As previously mentioned, growth or a slowdown in growth can both beget similar effects for a while, due to both human psychology and very real market structures. While there are various fancy autocorrelation tests available for measuring momentum effects, I find the more “manual” approach of regressing the growth series on a lagged version of itself to be more transparent and easier to experiment with.

Concluding Thoughts on Approaching Machine Learning in Business

Once the model that allows for such testing has been developed, there is no reason why the company’s platforms for tracking user behavior, sales, etc. cannot be directly linked to its code to continuously update the coefficients as new data is received. My personal preference has always been to have a rolling one-year estimation period when possible, in that it balances the size of the dataset with the higher value of more recent information and also naturally includes all times of the year in case of seasonality.

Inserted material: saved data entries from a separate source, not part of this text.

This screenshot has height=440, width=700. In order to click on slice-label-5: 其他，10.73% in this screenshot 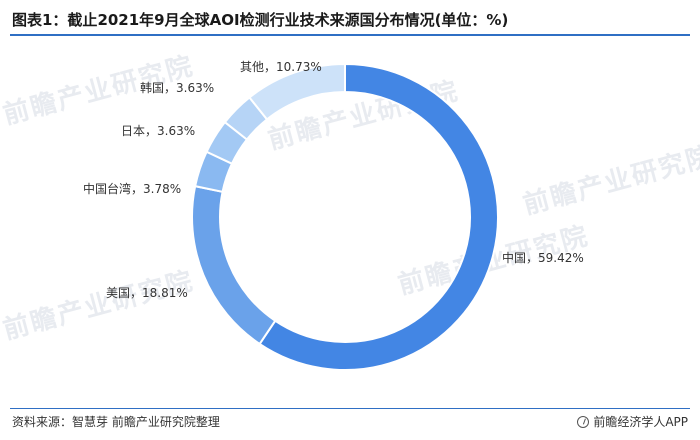, I will do `click(281, 67)`.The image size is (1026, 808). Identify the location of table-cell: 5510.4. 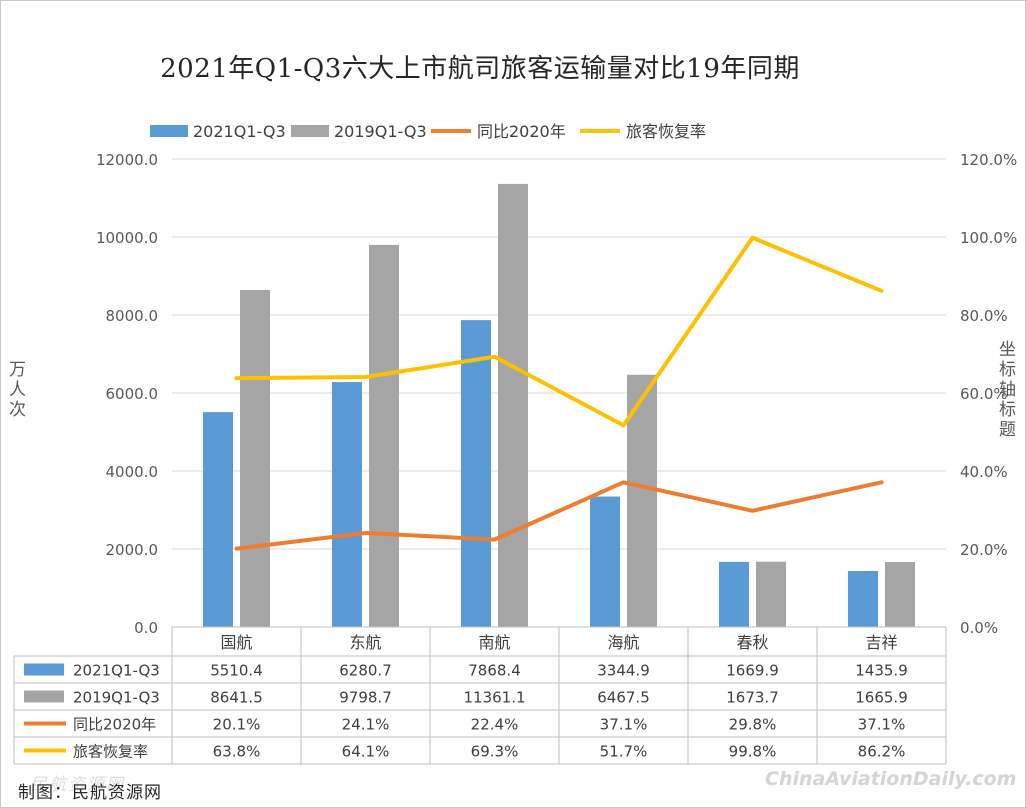
(236, 671).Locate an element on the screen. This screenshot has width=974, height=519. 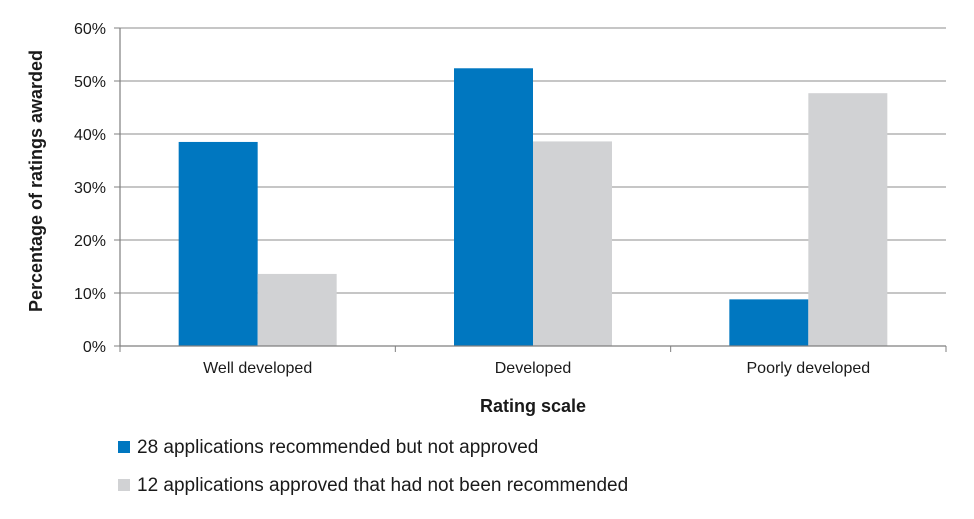
y-tick-label: 20% is located at coordinates (90, 242).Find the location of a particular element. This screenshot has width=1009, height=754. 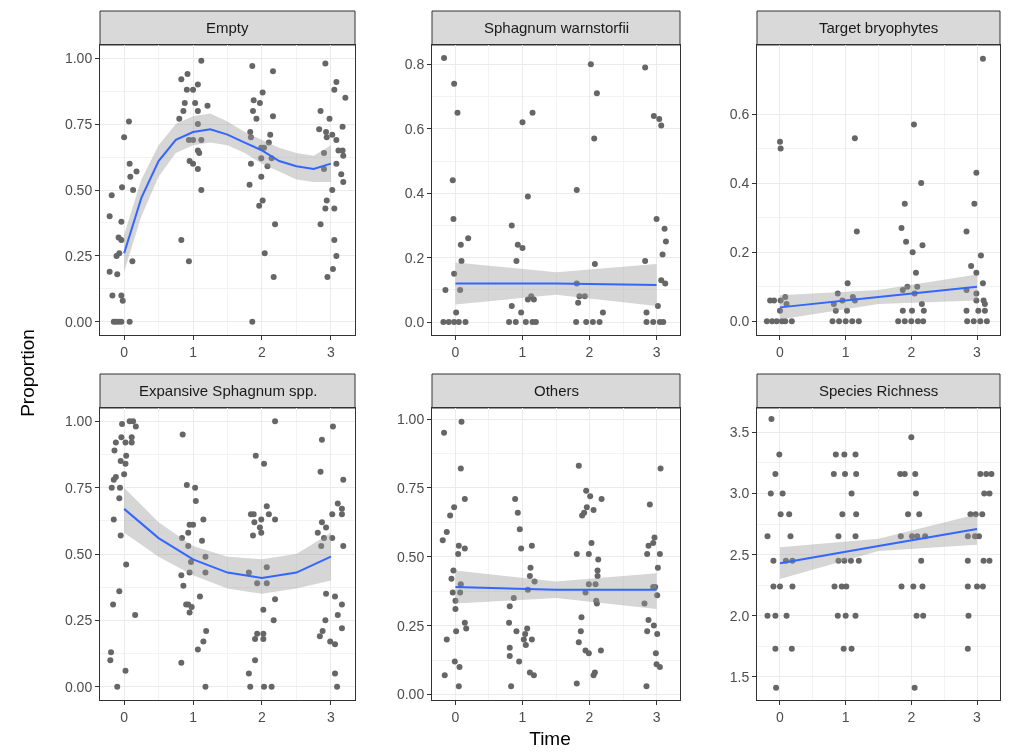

Assuming no structural breaks in the nature of the business and product, there is no reason to not extend the estimation period beyond one year, but young rapidly-growing companies tend to evolve quickly. Software-driven companies could link directly to their GitHub to create the process by which software updates are automatically tested for impact. By creating this direct link and allowing the functions to evolve automatically, you have taken the first step toward deploying machine learning for your company.

It is often pointed out how information is the world’s most valuable commodity, but it is less often mentioned that data is not information. On the contrary, companies are overwhelmed with so much data that may seem to tell competing narratives, many of which can be just spurious patterns based on randomness. Statistics at its best is a process of reduction—of rapidly honing in on the key variables and relationships and deploying them for practical testing. The spirit of this form of analysis above all is imbuing healthy skepticism into the decision-making process by forcing the data to prove itself as real information before you base a decision off of it.